A. This week, will Ward 3 be represented by a Jesse Ventura clone?
1) Will an esteemed councilman get trounced, in spite of all
his ads in neighborhoods he doesn't even represent?
2) A year from now who will our next president be?
B. The future is hard to predict because it is always changing.
1) The Word of God doesn't change.
II. How God speaks to us.
A. Does God really communicate in words?
1) Modern attitude - they write their best thoughts about God.
a) Modern people stand in judgment over it.
b) We can pick-and-choose what we like.
c) Our skepticism is due in part to the multiplicity of
religions and their "scriptures."
2) Revelation from above.
a) Prophets, Jesus, and apostles believed in revelation.
1> God gave them a message.
2> They didn't make it up.
b) God communicated with a variety of methods - voice,
meditation, visions.
1> The only consistency is its origin - the mind of God.
B. The Word of God comes through ordinary people.
1) God rarely speaks directly to people.
a) Only three times in gospels does God speak to a crowd.
b) He prefers to use spokesmen like Paul.
2) Personality of writers of Bible comes through.
a) Unique - most were not popular but hated, rejected people.
b) They were convinced God was speaking through them.
1> Jeremiah - fire in bones.
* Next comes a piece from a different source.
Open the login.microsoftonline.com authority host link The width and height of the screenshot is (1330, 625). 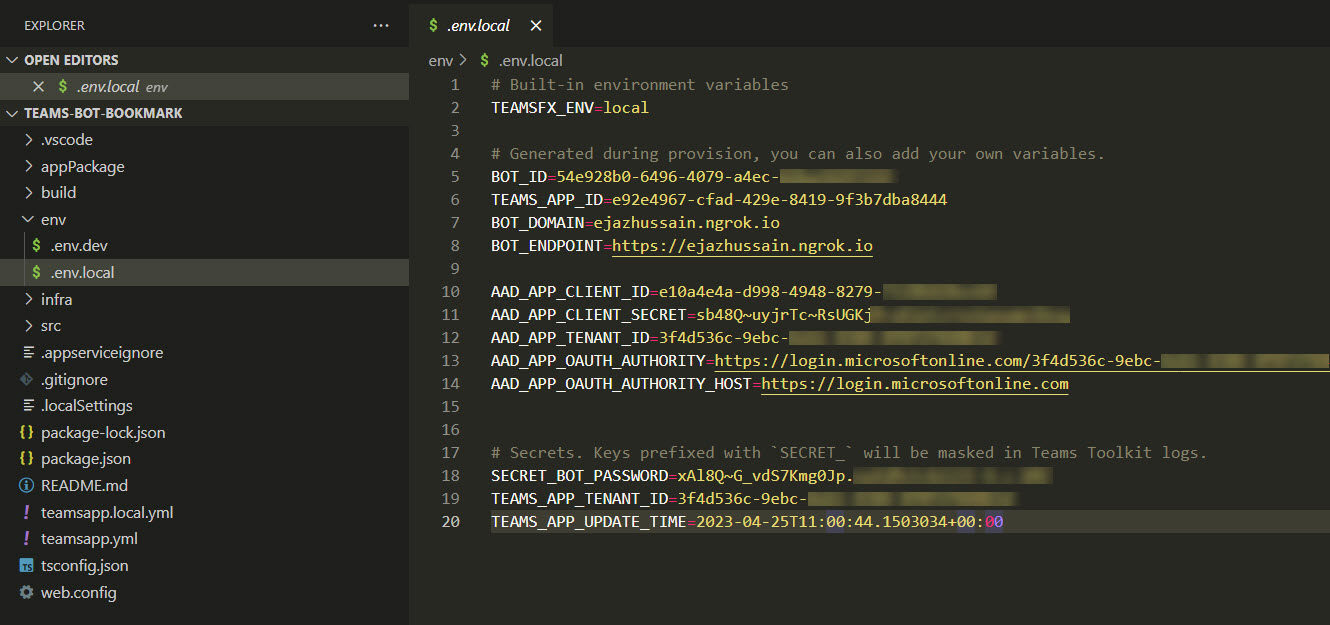(914, 384)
Jer 20:5
2> Paul - woe to me if I don't preach. 1 Cor 9:16
c) 1 Thess - Paul equates his preaching with OT Scripture.
1> Not so much his sermons, as the content - the gospel.
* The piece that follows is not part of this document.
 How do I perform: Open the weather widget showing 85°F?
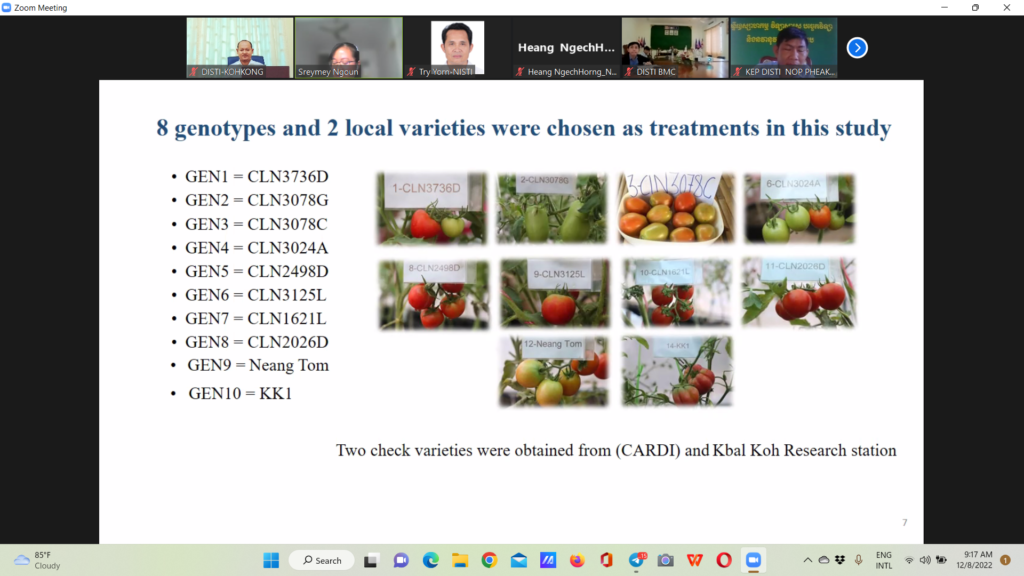pos(38,560)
2> Thessalonians heard it so clearly it was like
hearing it directly.
3> Israelites had same reaction to Moses.
3) Preachers and Word of God.
a) Are my sermons the words of a man, or word of God?
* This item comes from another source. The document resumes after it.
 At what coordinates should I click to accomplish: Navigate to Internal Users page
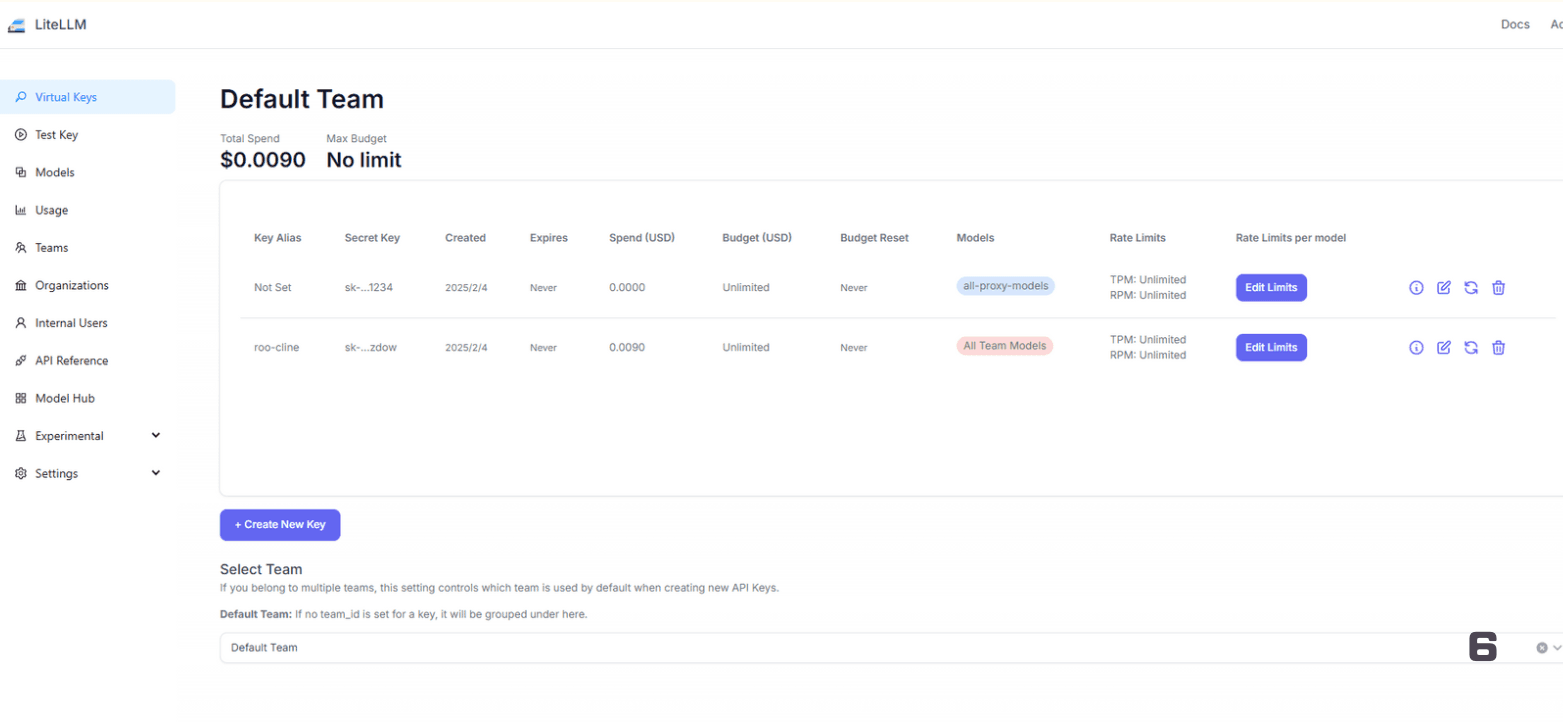(x=71, y=323)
The billionaire John D. Rockefeller, Sr., was a devout
Baptist but most of his children were not as sure.
In 1910 his daughter Edith a crisis of religious faith,
For a long time, she had suspected that preachers
dressed up their personal beliefs as gospel truth.
"I never heard a Baptist minister say anything from a
pulpit that convinced me he was Divinely inspired,"
she once remarked.
The upshot, she recalled, was that "as the minister
finished his sermon one Sunday I walked from my pew
and out into the air vowing never to return and
I kept that vow."
#4773
b) My sermons are words of men, but gospel is of God.
C. Danger - revelation can be faked.
1) Others claim divine revelation.
a) Mohammed and Koran.
b) Joseph Smith, with gold tablets and Book of Mormon.
2) How to tell the true Word?
III. Clear evidence of the Word of God.
A. Bible is absolutely accurate. [adapted from Chuck Colson]
Walking past a newsstand this week, you may noticed the
cover of U.S. News & World Report.
Alongside a painting of Adam and Eve, the cover asks the
question, "Is the Bible True?"
Flip open the magazine and you'll find that the answer is
a confident "yes!"
U.S. News has summarized exciting new archeological evidence
that confirms the historical accuracy of the Bible.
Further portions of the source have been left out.